Pope Honorius III (1216-27) gave the church and part of his palace to St Dominic for his new order. At that time it was a parish church and so St Dominic in his wisdom put a dividing wall in the nave, with the parish to use the end near the front door, and reserving the sanctuary end for his community. In addition a cloister was added, and it was in this cloister that St Thomas Aquinas wrote part of the Summa Theologica.
In 1312 Henry of Luxembourg sequestered the property and threw the Dominicans out (Obviously he wanted it for the fine views - in Imperial times this was the equivalent of Hamilton, Bellevue Hill or Toorak in Australia). In renaissance times it was was further used as a Papal palace, and St Pius V retreated here during Carnivale time to avoid the noise and revelry, and to avoid seeing the licentious behaviour in the City below.
Domenico Fontana, architect to Pope Sixtus V, did an extreme makeover, to modernise it to the style of the time (late mannerism - early baroque). It probably looked something like San Giovanni e Paulo which I visited later in the morning (there was a wedding going on at the time)
In 1882 Santa Sabina was confiscated by the Italian Government, and opened as a museum. It was at this time that the archaeologist Professor Muñoz, restored it to its present state, using the best information available. Eventually the Church purchased it off Benito Mussolini (who would only sell at market price).
So the Vatican II generation saw this as an ideal template for the new liturgy, without taking into account that, like all older churches in Rome it had a very tortuous history, and what they are seeing is not an authentic early Christian Basilica but a reconstructed one based on a number of archaelogical assumptions.
Santa Sabina stands as an achitectural testament to the fascinating history of our church, but also as a metaphor for the archeological reconstruction of the liturgy that happened in the 1960s, based upon a number of assumptions which were later found to be incorrect.

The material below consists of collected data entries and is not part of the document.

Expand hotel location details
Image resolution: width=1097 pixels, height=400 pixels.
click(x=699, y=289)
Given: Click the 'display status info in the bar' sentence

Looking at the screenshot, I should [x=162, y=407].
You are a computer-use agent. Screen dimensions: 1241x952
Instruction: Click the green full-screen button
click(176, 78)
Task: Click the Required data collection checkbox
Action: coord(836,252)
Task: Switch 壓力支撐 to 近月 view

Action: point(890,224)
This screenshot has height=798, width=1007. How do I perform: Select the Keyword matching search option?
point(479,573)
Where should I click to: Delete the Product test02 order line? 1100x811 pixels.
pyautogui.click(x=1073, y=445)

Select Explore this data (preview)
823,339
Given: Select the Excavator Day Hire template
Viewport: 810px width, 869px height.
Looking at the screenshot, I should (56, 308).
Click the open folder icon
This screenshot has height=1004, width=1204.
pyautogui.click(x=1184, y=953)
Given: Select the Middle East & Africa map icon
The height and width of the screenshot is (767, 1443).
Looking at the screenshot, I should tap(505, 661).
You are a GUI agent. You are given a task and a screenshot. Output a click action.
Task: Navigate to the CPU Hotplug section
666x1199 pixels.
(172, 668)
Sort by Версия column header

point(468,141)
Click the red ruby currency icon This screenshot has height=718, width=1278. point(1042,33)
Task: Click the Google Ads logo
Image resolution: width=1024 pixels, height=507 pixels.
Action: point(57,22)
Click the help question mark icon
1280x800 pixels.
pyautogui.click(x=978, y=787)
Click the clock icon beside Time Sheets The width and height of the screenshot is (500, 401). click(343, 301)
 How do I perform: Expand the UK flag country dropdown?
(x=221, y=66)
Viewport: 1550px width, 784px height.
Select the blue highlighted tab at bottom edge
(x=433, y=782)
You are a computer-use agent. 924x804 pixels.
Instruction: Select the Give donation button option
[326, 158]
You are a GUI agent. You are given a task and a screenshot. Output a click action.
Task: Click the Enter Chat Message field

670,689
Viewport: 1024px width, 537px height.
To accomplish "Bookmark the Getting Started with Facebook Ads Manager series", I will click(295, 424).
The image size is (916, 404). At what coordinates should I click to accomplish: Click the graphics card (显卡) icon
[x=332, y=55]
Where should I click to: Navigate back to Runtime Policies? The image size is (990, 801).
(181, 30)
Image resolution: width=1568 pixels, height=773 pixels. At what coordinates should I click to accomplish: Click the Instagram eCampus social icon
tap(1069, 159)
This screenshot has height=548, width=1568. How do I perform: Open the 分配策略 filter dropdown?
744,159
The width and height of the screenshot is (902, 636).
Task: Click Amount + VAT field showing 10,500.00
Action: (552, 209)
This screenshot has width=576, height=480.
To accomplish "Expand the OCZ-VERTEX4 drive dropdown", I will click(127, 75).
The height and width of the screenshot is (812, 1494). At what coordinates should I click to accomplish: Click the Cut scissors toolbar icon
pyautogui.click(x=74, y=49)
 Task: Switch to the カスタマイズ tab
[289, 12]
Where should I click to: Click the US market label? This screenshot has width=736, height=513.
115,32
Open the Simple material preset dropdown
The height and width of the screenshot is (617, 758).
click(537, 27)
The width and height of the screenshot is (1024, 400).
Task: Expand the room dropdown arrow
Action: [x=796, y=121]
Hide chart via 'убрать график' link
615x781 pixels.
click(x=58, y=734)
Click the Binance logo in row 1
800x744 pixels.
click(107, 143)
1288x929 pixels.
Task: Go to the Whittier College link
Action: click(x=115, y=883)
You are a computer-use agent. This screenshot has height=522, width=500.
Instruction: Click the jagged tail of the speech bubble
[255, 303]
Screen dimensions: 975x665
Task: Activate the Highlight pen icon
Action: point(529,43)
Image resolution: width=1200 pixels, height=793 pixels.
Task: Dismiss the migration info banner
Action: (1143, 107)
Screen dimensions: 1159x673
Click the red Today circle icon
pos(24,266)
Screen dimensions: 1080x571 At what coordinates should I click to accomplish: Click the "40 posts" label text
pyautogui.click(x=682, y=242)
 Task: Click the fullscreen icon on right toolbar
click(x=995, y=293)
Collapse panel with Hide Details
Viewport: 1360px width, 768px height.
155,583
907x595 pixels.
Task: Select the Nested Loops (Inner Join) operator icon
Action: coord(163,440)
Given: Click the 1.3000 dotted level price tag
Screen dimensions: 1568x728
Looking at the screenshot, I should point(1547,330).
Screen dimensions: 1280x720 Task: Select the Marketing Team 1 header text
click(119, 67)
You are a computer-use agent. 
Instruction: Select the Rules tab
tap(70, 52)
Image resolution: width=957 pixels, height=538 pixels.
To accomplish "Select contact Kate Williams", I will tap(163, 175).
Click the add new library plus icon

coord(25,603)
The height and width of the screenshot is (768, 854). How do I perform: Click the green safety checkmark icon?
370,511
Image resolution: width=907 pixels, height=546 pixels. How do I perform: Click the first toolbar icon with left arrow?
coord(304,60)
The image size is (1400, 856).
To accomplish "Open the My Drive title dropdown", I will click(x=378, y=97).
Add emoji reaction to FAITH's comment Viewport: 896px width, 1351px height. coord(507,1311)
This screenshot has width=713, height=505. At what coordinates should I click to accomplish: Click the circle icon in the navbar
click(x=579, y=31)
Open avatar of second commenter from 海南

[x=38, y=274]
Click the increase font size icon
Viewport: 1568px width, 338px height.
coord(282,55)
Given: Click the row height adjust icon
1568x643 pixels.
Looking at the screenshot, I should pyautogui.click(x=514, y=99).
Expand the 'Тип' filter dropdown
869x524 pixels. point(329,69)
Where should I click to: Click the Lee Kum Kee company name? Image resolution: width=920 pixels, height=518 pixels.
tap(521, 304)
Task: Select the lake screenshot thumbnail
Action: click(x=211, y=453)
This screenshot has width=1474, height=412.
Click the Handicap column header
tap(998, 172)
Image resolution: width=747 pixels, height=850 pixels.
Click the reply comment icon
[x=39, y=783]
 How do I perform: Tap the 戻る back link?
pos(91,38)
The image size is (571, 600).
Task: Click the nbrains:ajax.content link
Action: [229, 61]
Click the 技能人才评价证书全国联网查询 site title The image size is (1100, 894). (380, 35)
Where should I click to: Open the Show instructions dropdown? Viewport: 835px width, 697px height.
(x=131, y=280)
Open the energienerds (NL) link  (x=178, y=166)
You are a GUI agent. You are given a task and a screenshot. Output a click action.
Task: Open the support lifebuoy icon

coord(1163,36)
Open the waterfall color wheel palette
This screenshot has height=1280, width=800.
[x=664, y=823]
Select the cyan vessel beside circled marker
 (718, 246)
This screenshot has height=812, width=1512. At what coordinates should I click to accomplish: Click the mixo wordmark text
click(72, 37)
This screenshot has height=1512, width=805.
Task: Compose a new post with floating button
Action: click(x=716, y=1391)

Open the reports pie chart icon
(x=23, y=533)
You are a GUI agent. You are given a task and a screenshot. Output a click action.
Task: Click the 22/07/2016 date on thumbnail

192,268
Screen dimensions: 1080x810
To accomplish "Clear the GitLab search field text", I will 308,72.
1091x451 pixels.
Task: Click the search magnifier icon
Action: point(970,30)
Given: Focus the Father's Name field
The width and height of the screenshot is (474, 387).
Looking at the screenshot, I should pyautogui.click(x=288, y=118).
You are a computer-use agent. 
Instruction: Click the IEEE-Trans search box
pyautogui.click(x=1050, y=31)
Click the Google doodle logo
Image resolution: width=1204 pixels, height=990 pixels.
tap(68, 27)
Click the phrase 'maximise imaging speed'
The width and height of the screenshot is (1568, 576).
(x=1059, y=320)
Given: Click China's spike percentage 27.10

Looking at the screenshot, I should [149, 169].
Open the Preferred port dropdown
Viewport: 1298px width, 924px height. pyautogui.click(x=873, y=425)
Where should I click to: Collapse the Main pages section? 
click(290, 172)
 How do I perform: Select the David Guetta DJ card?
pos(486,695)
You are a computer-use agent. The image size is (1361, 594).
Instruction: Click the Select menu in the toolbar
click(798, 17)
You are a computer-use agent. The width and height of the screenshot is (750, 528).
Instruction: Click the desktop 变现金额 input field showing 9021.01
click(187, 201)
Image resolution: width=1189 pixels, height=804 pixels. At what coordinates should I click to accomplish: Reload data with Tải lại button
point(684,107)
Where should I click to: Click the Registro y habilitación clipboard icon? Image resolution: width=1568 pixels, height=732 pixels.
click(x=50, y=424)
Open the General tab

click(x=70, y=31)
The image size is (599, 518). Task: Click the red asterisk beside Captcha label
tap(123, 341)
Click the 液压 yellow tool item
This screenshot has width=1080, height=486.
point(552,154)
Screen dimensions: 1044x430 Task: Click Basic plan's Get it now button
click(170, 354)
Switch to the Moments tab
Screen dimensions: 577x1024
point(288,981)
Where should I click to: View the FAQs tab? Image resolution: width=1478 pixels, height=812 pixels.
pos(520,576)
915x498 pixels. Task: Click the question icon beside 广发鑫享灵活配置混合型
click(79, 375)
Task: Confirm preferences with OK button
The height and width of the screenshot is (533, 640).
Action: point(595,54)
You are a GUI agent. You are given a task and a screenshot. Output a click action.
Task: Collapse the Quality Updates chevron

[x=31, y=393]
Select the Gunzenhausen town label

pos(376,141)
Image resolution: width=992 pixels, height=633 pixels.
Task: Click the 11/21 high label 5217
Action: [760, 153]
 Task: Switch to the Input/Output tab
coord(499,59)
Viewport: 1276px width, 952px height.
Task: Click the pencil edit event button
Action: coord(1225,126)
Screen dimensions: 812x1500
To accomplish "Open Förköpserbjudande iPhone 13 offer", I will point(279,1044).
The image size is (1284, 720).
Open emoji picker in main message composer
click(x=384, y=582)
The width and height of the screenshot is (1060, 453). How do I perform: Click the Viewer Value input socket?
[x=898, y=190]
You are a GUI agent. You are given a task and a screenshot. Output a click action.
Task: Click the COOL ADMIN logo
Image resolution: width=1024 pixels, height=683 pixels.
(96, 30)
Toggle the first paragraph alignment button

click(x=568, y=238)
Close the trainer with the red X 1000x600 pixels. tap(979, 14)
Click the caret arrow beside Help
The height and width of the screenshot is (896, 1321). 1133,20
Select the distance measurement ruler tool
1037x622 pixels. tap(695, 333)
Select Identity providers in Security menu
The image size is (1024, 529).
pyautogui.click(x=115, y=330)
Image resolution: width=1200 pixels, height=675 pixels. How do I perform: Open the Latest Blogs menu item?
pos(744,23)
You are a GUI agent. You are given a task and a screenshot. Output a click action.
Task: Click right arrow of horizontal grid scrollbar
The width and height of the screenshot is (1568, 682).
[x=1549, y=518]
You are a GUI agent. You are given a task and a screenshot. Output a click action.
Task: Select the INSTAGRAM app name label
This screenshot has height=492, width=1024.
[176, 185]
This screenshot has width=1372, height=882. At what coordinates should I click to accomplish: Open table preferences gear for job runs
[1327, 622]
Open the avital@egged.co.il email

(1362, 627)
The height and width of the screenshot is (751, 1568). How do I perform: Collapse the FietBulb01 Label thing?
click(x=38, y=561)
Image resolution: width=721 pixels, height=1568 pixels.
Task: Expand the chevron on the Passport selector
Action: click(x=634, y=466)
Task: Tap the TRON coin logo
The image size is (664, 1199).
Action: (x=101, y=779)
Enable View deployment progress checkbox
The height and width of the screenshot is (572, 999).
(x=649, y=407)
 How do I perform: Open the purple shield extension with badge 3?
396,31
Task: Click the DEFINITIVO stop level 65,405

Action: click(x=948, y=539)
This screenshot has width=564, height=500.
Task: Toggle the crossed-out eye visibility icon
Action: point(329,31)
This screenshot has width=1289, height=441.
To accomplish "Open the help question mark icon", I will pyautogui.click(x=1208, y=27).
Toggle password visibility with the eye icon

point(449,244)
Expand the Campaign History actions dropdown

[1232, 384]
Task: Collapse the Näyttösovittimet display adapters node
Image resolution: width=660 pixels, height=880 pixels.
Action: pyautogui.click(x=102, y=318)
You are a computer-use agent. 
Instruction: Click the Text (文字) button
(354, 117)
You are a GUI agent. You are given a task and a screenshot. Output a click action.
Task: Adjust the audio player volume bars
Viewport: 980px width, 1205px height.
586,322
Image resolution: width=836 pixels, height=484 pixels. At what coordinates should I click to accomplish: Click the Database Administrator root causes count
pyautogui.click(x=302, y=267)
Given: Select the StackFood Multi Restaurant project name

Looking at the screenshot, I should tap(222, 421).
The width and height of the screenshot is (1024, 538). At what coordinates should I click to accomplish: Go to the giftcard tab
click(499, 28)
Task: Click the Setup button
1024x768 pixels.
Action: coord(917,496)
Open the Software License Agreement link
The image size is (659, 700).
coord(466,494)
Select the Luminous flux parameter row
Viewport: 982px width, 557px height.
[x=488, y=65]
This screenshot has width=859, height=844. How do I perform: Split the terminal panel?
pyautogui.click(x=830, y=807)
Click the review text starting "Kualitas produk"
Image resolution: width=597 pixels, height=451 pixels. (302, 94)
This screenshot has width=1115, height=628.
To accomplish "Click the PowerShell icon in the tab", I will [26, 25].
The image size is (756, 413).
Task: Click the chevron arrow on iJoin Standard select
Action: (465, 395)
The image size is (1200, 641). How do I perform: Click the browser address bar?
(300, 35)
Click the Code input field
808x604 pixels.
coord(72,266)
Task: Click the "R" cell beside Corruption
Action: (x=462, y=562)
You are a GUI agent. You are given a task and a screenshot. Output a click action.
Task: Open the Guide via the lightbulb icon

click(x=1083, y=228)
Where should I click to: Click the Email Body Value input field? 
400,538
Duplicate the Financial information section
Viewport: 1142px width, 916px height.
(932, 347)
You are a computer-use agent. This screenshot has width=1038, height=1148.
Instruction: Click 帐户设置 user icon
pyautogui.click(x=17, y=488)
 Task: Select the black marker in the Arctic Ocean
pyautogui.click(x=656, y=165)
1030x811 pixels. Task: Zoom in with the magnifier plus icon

The most startling aspect of the sanctuary of Santa Sabina is that the Altar is more of a rectangular shape and that the ciborium is missing. Modern freestanding Altars often look bare because they are totally devoid of architectural superstructures, which sets it off as the place; the mystical "tent" where God meets man.
Personally being more passionate about Baroque, I liked San Giovanno e Paulo. Here it is from outside, in the carpark, where you can see its original 11th century front facade, although the superstructure behind it is much older (ignore the 19th century dome to the right). Interestingly the front porch was commissioned by Pope Adrian IV, the only English Pope.